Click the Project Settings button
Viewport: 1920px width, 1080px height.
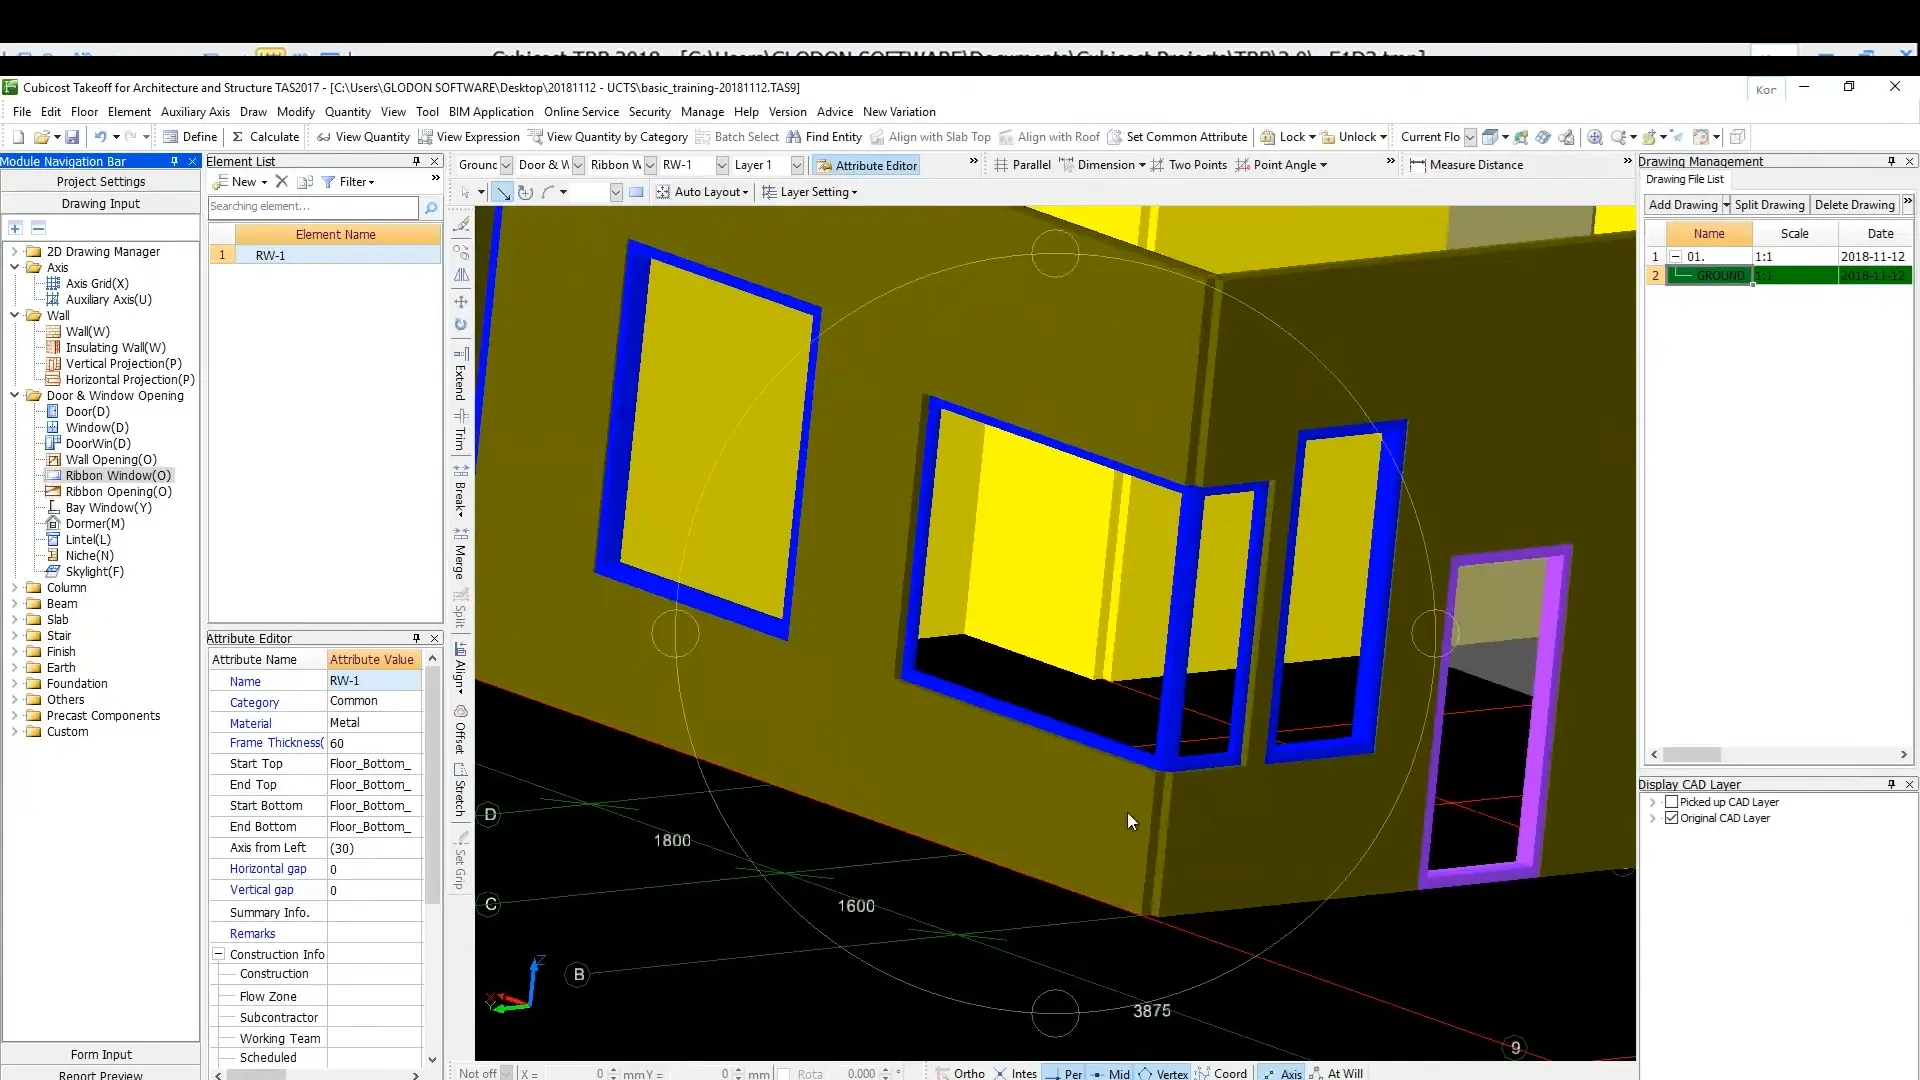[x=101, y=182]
---
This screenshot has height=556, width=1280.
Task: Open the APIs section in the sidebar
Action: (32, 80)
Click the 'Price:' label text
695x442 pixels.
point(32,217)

## WHAT YOU WILL DO
Select every line in the items above that contains the string "width".

## WORKED SOLUTION
Viewport: 1920px width, 1080px height.
This screenshot has height=556, width=1280.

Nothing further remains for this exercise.